On the other hand, for 3D jobs, performance may be lower than existing algorithms, so please exercise caution when using them.
When using the Knomial algorithm or the Rabenseifner algorithm, the algorithm must be specified.
If thsese algorithm is not specified, the system selects high-speed algorithms available prior to tcsds-1.2.41 according to such information as the argument of the collective communication routine and the shape of the communicator, when the blocking collective communication routine is called.

As reference information for selecting the Knomial algorithm and Rabenseifner algorithm, measurement results using Intel(R) MPI Benchmarks 2021.3 are published in the FAQ How to use Collective Communication Algorithms(knomial, rabenseifner) in MPI.

6.12.1. How to Specify Algorithms

There are three methods for specifying algorithms:

  1. Specify MCA parameters

  2. Specify using an Info object

  3. Select algorithms using external input file

For details on the specification method, refer to Chapter 8 “Speeding Up Blocking Collective Communication” in Manuals “MPI User’s Guide”.

6.12.1.1. MCA parameters

Specifies the algorithm to use for the MCA parameter at the time of execution. This selection method does not require retranslation of the application program.

Example to specify the Knomial algorithm as the algorithm of the Bcast routine:

mpiexec --mca coll_select_bcast_algorithm knomial ./a.out

Example to specify the Rabenseifner algorithm as the algorithm of the Reduce routine:

mpiexec --mca coll_select_reduce_algorithm rabenseifner ./a.out

Example to specify the Rabenseifner algorithm as the algorithm of the Allreduce routine:

mpiexec --mca coll_select_allreduce_algorithm rabenseifner ./a.out

6.12.1.2. Specify using an Info object

Specify the algorithm to be used for the info object within the application program.
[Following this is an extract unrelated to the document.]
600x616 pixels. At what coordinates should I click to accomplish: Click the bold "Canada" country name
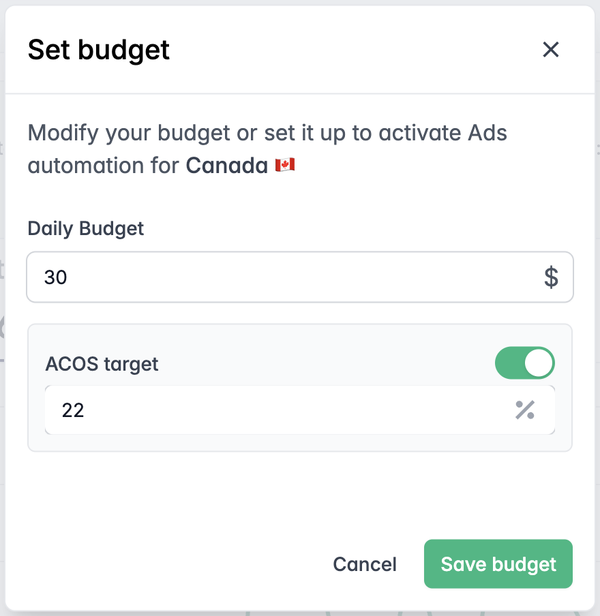point(227,165)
This selection method requires retranslation of the application program.
For details, refer to Section 8.3.1.4 “Selecting Algorithms by Info Object” in Manuals “MPI User’s Guide”.

The following is an example of part of a program that specifies the Rabenseifer algorithm during the Reduce routine for the communicator MPI_COMM_WORLD.

MPI_Info info;
MPI_Info_create(&info);
MPI_Info_set(info, "reduce_rules", "rabenseifner");
MPI_Comm_set_info(MPI_COMM_WORLD, info);

6.12.1.3. Select algorithms using external input file

Specify the algorithm in an external input file, and designate the external input file using the MCA parameter during execution.
For details, refer to Section 8.3.1.5 “Selecting Algorithms by External Input File” in Manuals “MPI User’s Guide”.
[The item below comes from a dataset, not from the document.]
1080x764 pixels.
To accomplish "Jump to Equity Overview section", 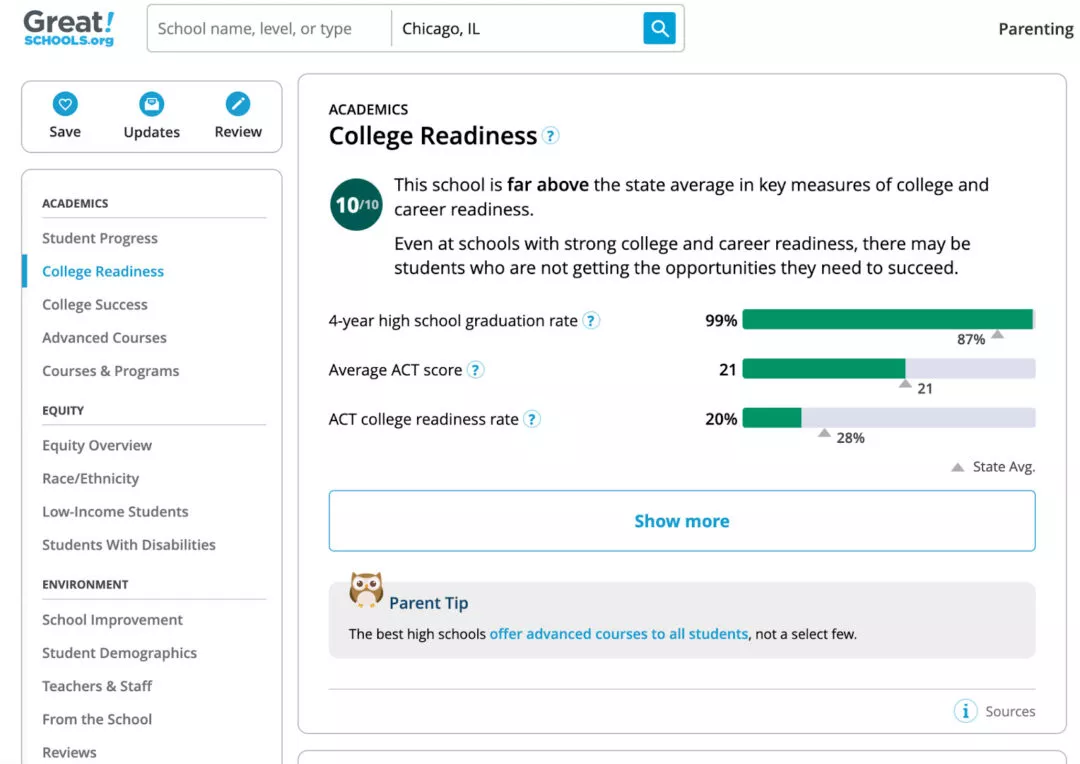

The following is an example of the external input file described the rules to select algorithms entered for using Knomial as the Bcast algorithm and specifying the segment size.

header:
  version: 1.0
  require: mtofu,base

bcast:
  knomial(segsize=65536)

The external input files is used by specifying the filename with the MCA parameter during execution. The following is an example specification for using the /path/to/my_rules.conf file as an external input file.

mpiexec --mca coll_select_dectree_file /path/to/my_rules.conf ./a.out

6.12.1.4. Notes

If the language environment used at the time of execution is earlier than version tcsds-1.2.42, the Knomial algorithm and Rabenseifner algorithm cannot be used. If it cannot be used, the message is putput in the standard error output, the algorithm specification is ignored.